I wasn't really sure where to start on the meal planning because a "simple" google or pinterest of the subject is actually quite overwhelming. Meal planning on a budget. Meal planning for clean eating. Meal planning for a family of five. Meal planning for 14 days. You get the picture. So after an hour or so of browsing all of these "plans," I decided maybe I was perhaps capable myself of making a meal plan for me and my new husband.
We both are on a plan to lose weight - I know, the wedding is over - but we are doing our best to maintain a healthy lifestyle. That's when I turned to skinnytaste. We have used recipes from this website dozens of times and have rarely been disappointed with the results. If you've never checked it out, I would strongly encourage you to do so. They recipes are divided up into many, many categories so you can choose what you think you'll enjoy, or look for a "skinny" version of a recipe you already know and love. Plus, each recipe includes all of the nutritional information, as well as Weight Watchers points - which my husband and I have both used off and on for a few years - he is currently still using it.

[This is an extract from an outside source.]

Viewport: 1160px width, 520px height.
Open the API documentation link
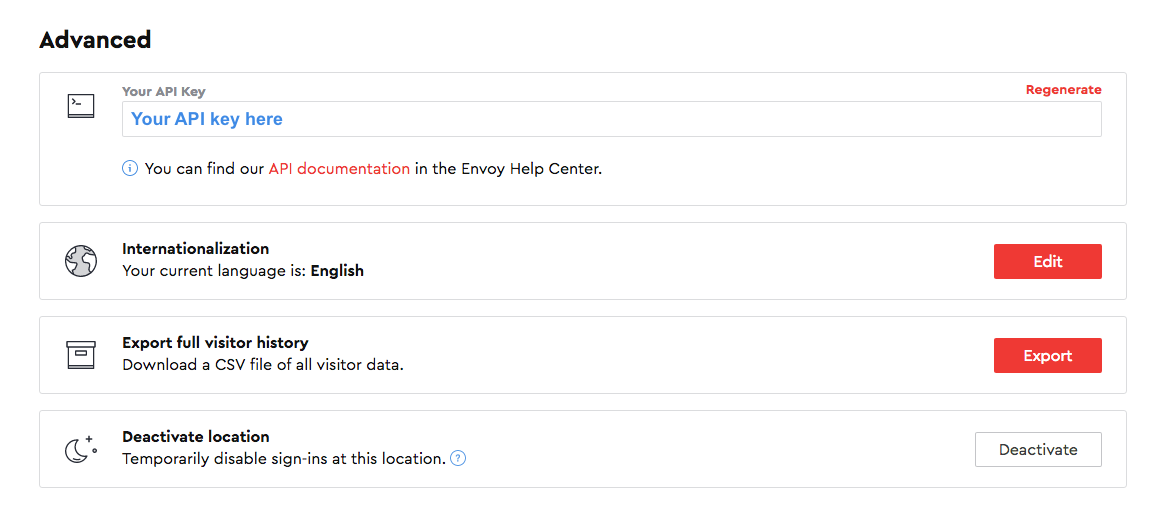tap(339, 169)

For this week, my meal selection was relatively basic. I knew (assumed) that the best way to go about it would be to look for similar recipes, so that grocery shopping for the same ingredients would be more efficient and cost effective. Plus, my husband is Catholic, which meant I'd need a meatless meal for Friday. [Or fish, but I don't like fish - so we'll be eating vegetables! Haha!] With those specifications in mind, I chose the following meals for us to test out this week:
Monday:
Grilled Chicken with Spinach and Melted Mozzarella
Tuesday:
Crock Pot Italian Sloppy Joe
Wednesday:
Crock Pot Sesame Honey Chicken
Thursday:
Skinny Chicken Enchiladas
Cheesy Zucchini Enchiladas
Most of the recipes say they will make between 6 and 8 servings. I am planning to cut almost all of them in half. Since we are planning to cook every night - a lofty goal, I know - we don't want to be left with too many leftovers that won't get eaten.

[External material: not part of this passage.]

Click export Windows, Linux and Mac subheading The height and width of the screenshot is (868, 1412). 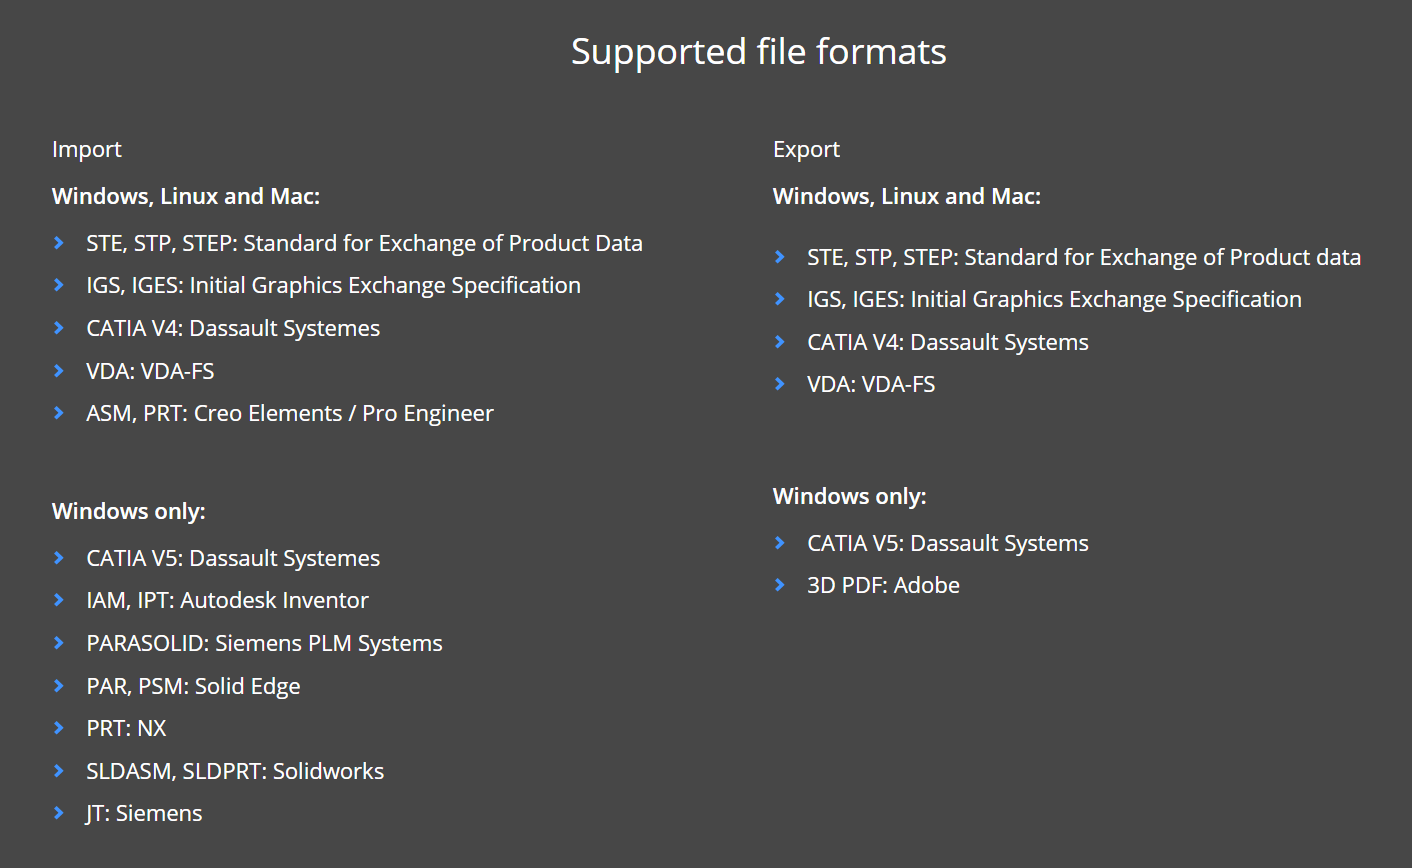[x=907, y=196]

When I initially searched for meal plans before deciding on creating our own, one of the other problems I ran into is that I can be a picky eater. I honestly don't think I'm that picky, I think I just tend to dislike some very common food items - most notably mushrooms and fish, which pop up in dishes far more often than you might realize. I know of course that it is possible in some cases to leave certain ingredients out, or to substitute a fish or seafood meal with something else, but then the grocery list wouldn't match up quite right, so why not start from scratch and know that the meals will be tailored for me and my husband from the beginning. Well. That's the plan at least, we'll see how well it all turns out.
We did a big shopping trip yesterday to get everything we needed, which I think helps dramatically to know that we already have all of the ingredients at the house for the whole week. And not wanting to let the fresh items to go waste will also help keep me motivated and on track with the plan.
Do any of y'all meal plan regularly? Do you have any tips or tricks?
Happy Monday, y'all! Have a great day!